The Linda Crnic Institute for Down Syndrome at the University of Colorado School of Medicine will play a significant role in a new National Institutes of Health (NIH) effort to study people with Down syndrome from birth to adulthood with unprecedented detail.
The long-term NIH study, called the Down Syndrome Cohort Development Program (DS-CDP), is led by NIH’s INCLUDE Project. It aims to engage and enroll thousands of individuals with Down syndrome across the U.S., including those who have been historically underrepresented in Down syndrome research.
The goal of the new program is to deepen understanding of Down syndrome, accelerate knowledge of health conditions that more commonly affect those with Down syndrome, and ultimately improve the quality of life for these individuals and their families.
Latin American connection
As part of the DS-CDP, the Crnic Institute has received a $2.7 million grant from the NIH to launch the Human Trisome Project–Latin America Network, a network of research and medical care sites across the United States and in Latin America to investigate clinical characteristics and identify distinguishing health issues or treatments for Latinos with Down syndrome.
“Latinos are the fastest-growing segment of the population with Down syndrome in the U.S.,” says Joaquín Espinosa, PhD, executive director of the Crnic Institute, which was founded in 2008, with strong support from the Global Down Syndrome Foundation, as one of the only academic centers in the world fully devoted to Down syndrome research. “About one in 700 newborns have Down syndrome, but the life expectancy has increased significantly. When you look at the proportions by race and ethnicity, Latinos have the steepest increase in numbers.”
Home to the biorepository
Participants in the DS-CDP study will share biological samples, health information, and other data, which will be made anonymous and available to those in the research community. A newly established DS-Biorepository at the Crnic Institute, funded by an additional $27 million NIH grant, will store and distribute all the biological samples.

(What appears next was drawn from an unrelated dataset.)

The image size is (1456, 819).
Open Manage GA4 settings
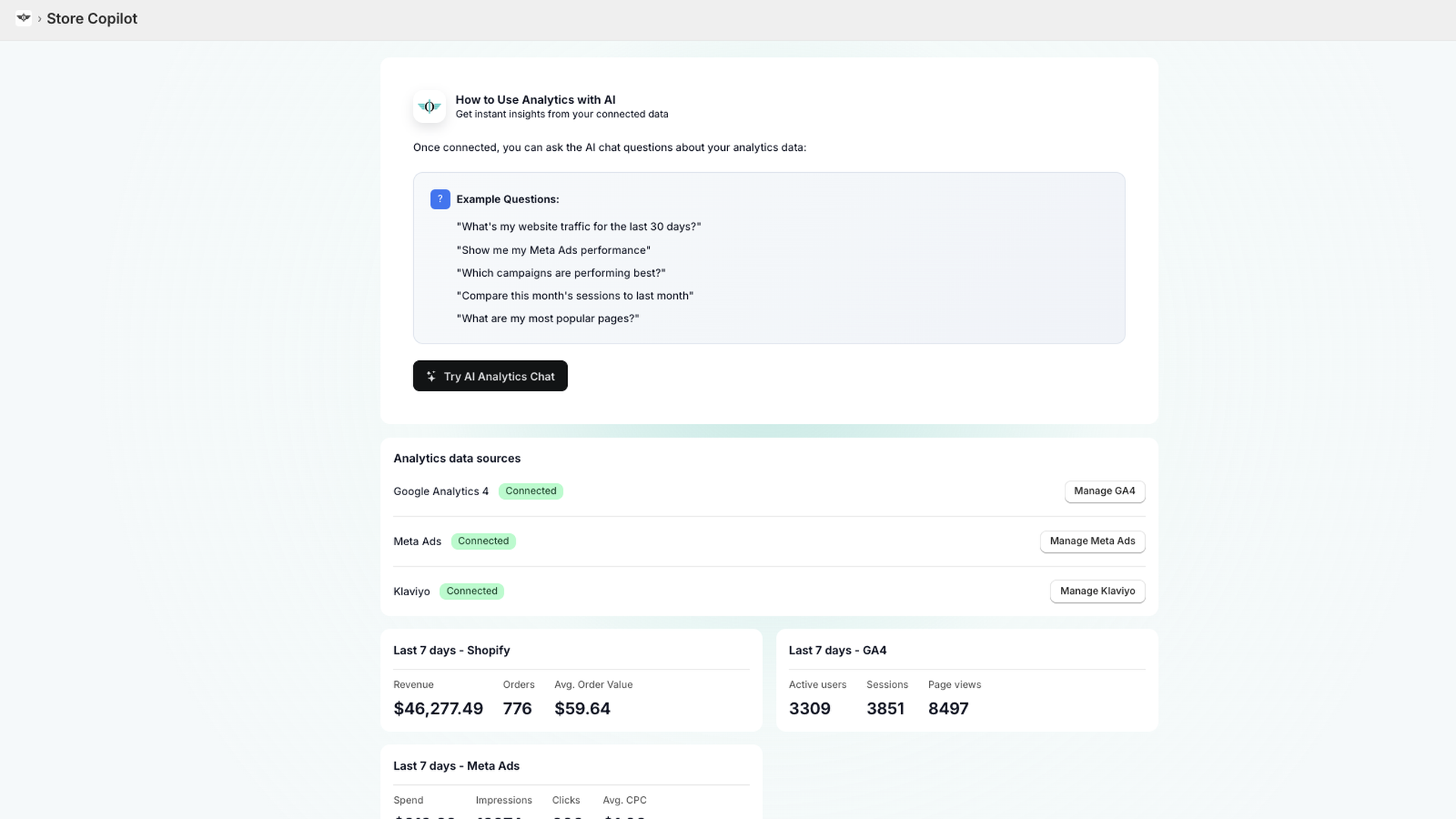coord(1104,491)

“There will be thousands of people with Down syndrome, mostly in the U.S., but also in Latin America, contributing clinical data and biospecimens, with a goal of understanding Down syndrome across the lifespan, from newborns to older adults, and finding ways to help decrease the burden of co-occurring conditions that are more common in this population, including Alzheimer's and autoimmune disease,” says Espinosa, a professor in the Department of Pharmacology.
In the first two years of the study, multiple sites across the U.S. and Latin America will develop a shared protocol, including clinical characterization and collection of biospecimens, with the recruitment slated to begin in 2025. The Latin American network builds on the Human Trisome Project, a large cohort study of people with Down syndrome led by the Crnic Institute with support from the School of Medicine and the Global Down Syndrome Foundation. The initiative will establish primary sites in the U.S., Mexico, Colombia, Brazil, Argentina, and Chile, while conducting feasibility studies in Venezuela and Bolivia.
“The families will provide health data, and the common protocol will include abstraction of medical records, cognitive tests and characterization of Down syndrome by other metrics,” Espinosa says. “There will be biospecimen collection that will include a blood draw and possibly collection of biopsies, urine, and stool.”
Findings with bigger implications
The study has applications to the general population as well, Espinosa says, since the extra chromosome that causes Down syndrome gives those with the condition a different clinical risk profile.
“The philosophical pillar of this effort is that if you study people with Down syndrome, you will benefit people with Down syndrome, first and foremost, but you will also learn about a lot of other medical conditions,” he says. “People with Down syndrome have less of some medical conditions and a lot more of others. They have less cancer and heart disease, but they have more Alzheimer's disease, autoimmune conditions, autism, and complications from viral lung infections. When you study a lot of people with Down syndrome, you find ways to help them, but you also make discoveries that will benefit the general population as well.”